There was a trip southward as far as the mountains of Tennessee, where, in a lovely, secluded spot Rossie gained so rapidly both in body and mind, that the second week in May was fixed upon for their return to the Forrest House, where Aunt Axie again reigned supreme, and where Agnes had found a haven of rest at last. Beatrice, who had gone with Trix and Bunchie to Boston, had offered Agnes a home with her as nursery governess to the children, but Rossie had said to her first, “If you can, Aggie, I wish you would live with me. It will make me happier to have you at the Forrest House,” and so Agnes went to the Forrest House, and was there to meet the newly-married couple, when they came back one lovely afternoon in May to take possession of their old house, amid the pealing of bells and the rejoicings of the people, who had assembled in crowds upon the lawn in front of the house, where Everard’s most intimate acquaintances had arranged a grand picnic, to which all who were his friends and wished to do him honor were publicly invited. It would seem as if everybody was his friend or Rossie’s, for the whole town was out, filling the grounds, which were beautifully decorated, while over the gateway a lovely arch of flowers was erected with the inscription on it, “Welcome to the rightful heirs.”

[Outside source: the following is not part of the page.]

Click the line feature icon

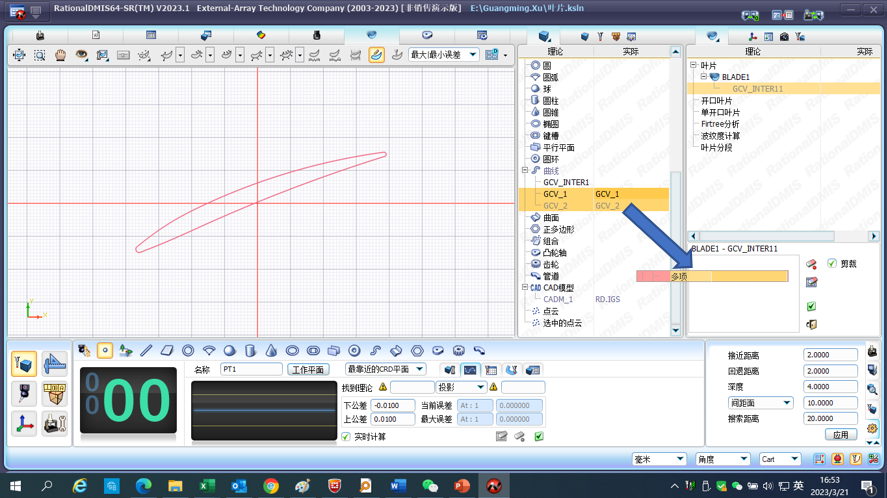146,351
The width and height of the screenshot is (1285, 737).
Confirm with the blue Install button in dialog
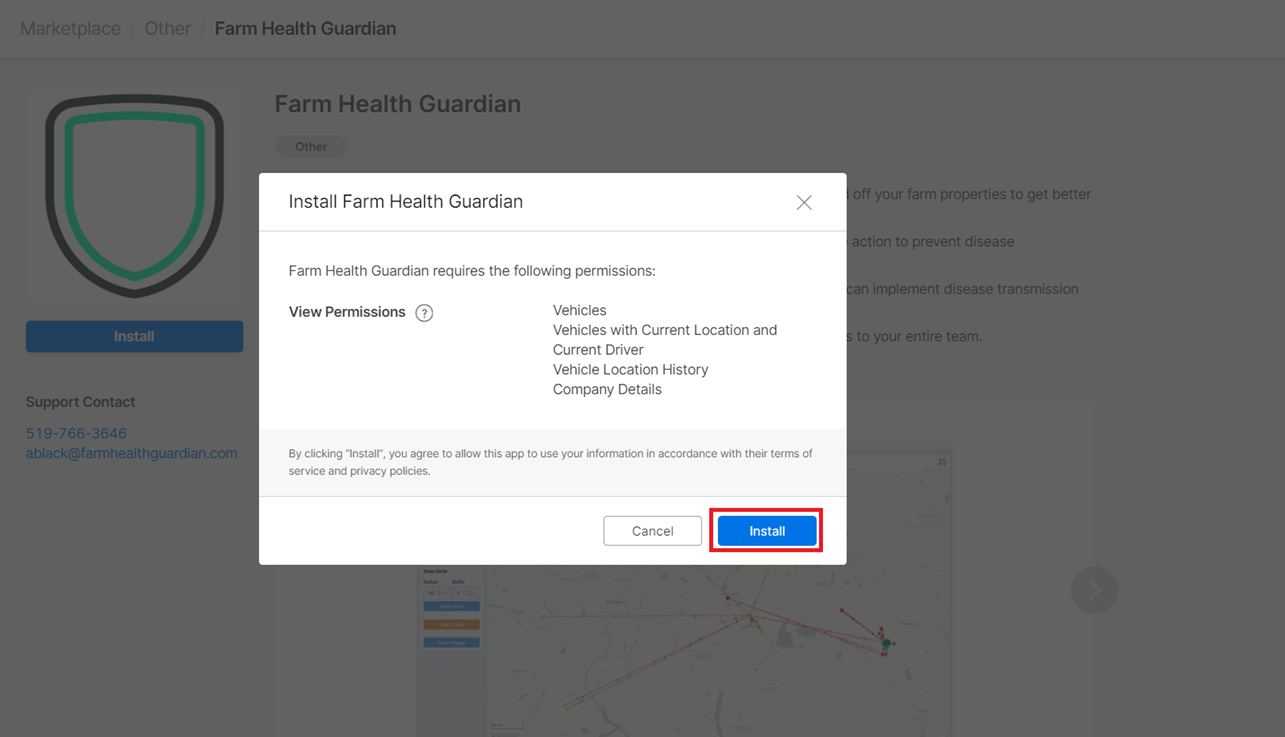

And so, amid the ringing of bells and the huzzas of the crowd, and strains of sweet music as the Rothsay band played a merry strain, Everard and Rossie drove up the avenue and passed into the house where they had known so much joy and sorrow both, and which hereafter was to be to them an abode of perfect peace and happiness.
There was a dance upon the lawn that night, after the hundreds of lamps and lanterns were lighted, and people came from afar to see the sight, which equaled the outdoor fetes of the Champs d’Elyesees, and were continued until the village clock chimed twelve, when, with hearty handshakes and three cheers for Mr. and Mrs. Forrest, the crowd departed to their respective homes, and peace and quiet reigned again at the Forrest House.
And now, there is little more to tell of the characters with whom my readers have grown familiar.
Dr. Morton is still in Boston, and perfectly happy with Beatrice, who is the best of wives and step-mothers, idolized by husband and little ones, and greatly honored by the people, notwithstanding that she sometimes startles them with her independent way of acting and thinking.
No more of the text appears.